When it comes to health care, implicit bias refers to the attitudes or stereotypes that affect our understanding, actions, and decisions in an unconscious manner. This can lead to discriminatory practices and poorer health outcomes for patients. There is a growing body of evidence that shows how implicit bias can harm patient care. For example, one study found that Black patients were less likely to receive pain medication than White patients. Another study found that doctors were more likely to prescribe unnecessary tests and procedures to Black patients than White patients. These disparities in care are often a result of implicit bias. Studies have shown that doctors are more likely to see Black patients as less intelligent and more likely to be non-compliant with treatment. This can lead to lower quality of care and poorer health outcomes for Black patients. Implicit bias can also lead to disparities in access to care. For example, one study found that Black patients were less likely to be referred to a specialist than White patients. Black patients are also more likely to receive care from lower-quality hospitals and physicians. These disparities in care can have a serious impact on patients’ health. Black patients, for example, are more likely to die from cancer than White patients. They are also more likely to experience poorer health outcomes after surgery. Implicit bias is a serious problem in health care. It can lead to discriminatory practices and poorer health outcomes for patients. We need to be aware of our own biases and work to reduce them in order to improve patient care.
Dr. James Ellzy, MD, FAAFP, says that he frequently encounters double-take situations when he meets patients for the first time. Even the most highly regarded medical professionals have an indirect bias (or unintentional bias). Because physicians are typically white and male, their assumptions about patients can lead to inappropriate treatments. Negative stereotypes are formed when the brain processes information based on characteristics such as race, gender, ethnicity, and sexual orientation. White clinicians who are unaware of implicit biases about race typically exhibit them regardless of their prejudice. Un unintended bias has been demonstrated to be a significant problem in research studies. According to a study, patients with cancer who rated high in implicit bias had fewer interactions with their oncologists.
A physician’s bias level and patient confidence in recommended treatments were also examined in the study.

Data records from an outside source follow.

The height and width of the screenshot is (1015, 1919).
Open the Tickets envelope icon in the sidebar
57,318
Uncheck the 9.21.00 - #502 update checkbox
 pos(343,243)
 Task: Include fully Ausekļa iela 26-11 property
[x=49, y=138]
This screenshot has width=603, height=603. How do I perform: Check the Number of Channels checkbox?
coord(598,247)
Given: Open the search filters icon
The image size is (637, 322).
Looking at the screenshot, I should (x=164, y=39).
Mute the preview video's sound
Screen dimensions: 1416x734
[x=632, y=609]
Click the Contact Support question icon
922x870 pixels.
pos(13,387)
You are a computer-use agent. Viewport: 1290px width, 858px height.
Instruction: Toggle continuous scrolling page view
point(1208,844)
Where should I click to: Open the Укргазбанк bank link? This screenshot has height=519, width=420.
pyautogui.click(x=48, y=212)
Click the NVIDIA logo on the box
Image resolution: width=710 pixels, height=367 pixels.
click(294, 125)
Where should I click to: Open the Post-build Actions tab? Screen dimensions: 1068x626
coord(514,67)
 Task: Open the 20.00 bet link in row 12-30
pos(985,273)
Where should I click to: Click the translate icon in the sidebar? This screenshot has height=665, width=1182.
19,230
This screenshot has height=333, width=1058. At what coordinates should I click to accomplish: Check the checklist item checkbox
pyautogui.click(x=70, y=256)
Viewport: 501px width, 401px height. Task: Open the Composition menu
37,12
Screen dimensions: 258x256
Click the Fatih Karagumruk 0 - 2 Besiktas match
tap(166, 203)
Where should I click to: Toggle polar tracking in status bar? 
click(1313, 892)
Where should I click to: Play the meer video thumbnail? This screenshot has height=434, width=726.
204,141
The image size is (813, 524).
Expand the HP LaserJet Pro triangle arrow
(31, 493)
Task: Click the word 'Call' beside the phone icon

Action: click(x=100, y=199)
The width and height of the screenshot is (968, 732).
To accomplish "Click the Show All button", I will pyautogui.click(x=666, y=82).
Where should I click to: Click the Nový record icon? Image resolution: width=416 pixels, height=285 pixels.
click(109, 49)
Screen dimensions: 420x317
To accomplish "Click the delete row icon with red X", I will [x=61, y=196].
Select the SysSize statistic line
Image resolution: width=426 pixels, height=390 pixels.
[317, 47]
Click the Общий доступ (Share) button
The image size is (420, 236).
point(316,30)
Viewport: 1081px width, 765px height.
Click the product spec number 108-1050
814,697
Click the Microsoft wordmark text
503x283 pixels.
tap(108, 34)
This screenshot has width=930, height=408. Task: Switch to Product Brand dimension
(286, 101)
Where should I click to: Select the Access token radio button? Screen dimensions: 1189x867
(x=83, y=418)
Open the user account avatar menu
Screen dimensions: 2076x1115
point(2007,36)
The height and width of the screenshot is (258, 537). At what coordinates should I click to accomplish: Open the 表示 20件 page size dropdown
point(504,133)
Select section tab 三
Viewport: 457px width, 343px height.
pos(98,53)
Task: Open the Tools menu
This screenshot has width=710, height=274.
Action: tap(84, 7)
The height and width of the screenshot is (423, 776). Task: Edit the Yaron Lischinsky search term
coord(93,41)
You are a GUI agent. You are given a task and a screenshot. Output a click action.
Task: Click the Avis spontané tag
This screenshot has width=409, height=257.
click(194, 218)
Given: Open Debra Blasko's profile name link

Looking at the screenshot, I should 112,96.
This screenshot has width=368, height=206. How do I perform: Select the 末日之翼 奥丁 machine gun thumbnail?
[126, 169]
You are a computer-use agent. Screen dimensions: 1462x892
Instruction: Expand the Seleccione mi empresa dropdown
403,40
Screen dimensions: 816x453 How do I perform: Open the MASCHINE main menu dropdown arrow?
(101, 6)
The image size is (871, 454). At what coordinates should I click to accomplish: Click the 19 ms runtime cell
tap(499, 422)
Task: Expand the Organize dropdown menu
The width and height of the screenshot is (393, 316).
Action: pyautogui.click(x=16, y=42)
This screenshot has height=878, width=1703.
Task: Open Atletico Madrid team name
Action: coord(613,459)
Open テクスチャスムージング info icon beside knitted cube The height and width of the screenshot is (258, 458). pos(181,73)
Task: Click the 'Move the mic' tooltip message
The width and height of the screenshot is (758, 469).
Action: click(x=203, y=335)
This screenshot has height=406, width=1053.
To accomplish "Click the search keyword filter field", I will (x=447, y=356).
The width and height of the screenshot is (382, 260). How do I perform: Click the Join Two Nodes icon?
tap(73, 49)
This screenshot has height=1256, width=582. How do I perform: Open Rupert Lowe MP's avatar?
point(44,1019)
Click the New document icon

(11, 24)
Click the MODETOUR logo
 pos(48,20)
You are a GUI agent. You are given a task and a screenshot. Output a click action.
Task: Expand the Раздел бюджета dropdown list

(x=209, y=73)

As a result, doctors, who have been trained to view and treat patients as equally, are concerned about the concept. Penner contends that a doctor’s initial encounter with an African-American patient may be indicative of implicit bias. Excessive levels of stress, distractions, and brief visits can make doctors susceptible to unintentional biases. According to experts, the main goal should be to reduce the impact on doctor-patient interactions. The fact that it is pervasive is advantageous to people who have received training on implicit bias. David Allen, an Ohio State University professor, discovered that the training made him more sensitive to patients.
Now, I’m more sensitive to tailoring my care plans to the patient’s treatment preferences, which could mean they are more aggressive or less aggressive. Being unable to spend a lot of time with your patients can have a negative impact on your ability to be mindful. It can also help physicians develop empathy for and build relationships with their patients. To counter unintentional bias, it is also a good idea to undermine stereotypes.
Having a basic understanding of the cultural backgrounds of the patients you care for can help you reduce implicit bias. It is critical to avoid stereotyping and to divide your patients. A person must recognize and be aware of the magnitude of unconscious bias.
A 2015 study discovered that the vast majority of heterosexual healthcare professionals implicitly preferred straight people over lesbians and gays. In addition, a study published in 2019 found that 80% of medical students had an implicit bias against lesbians and gays.
Implicit biases have been linked to healthcare disparities, and while they are likely to have a negative impact on stigmatized patients, their findings have not been fully tested.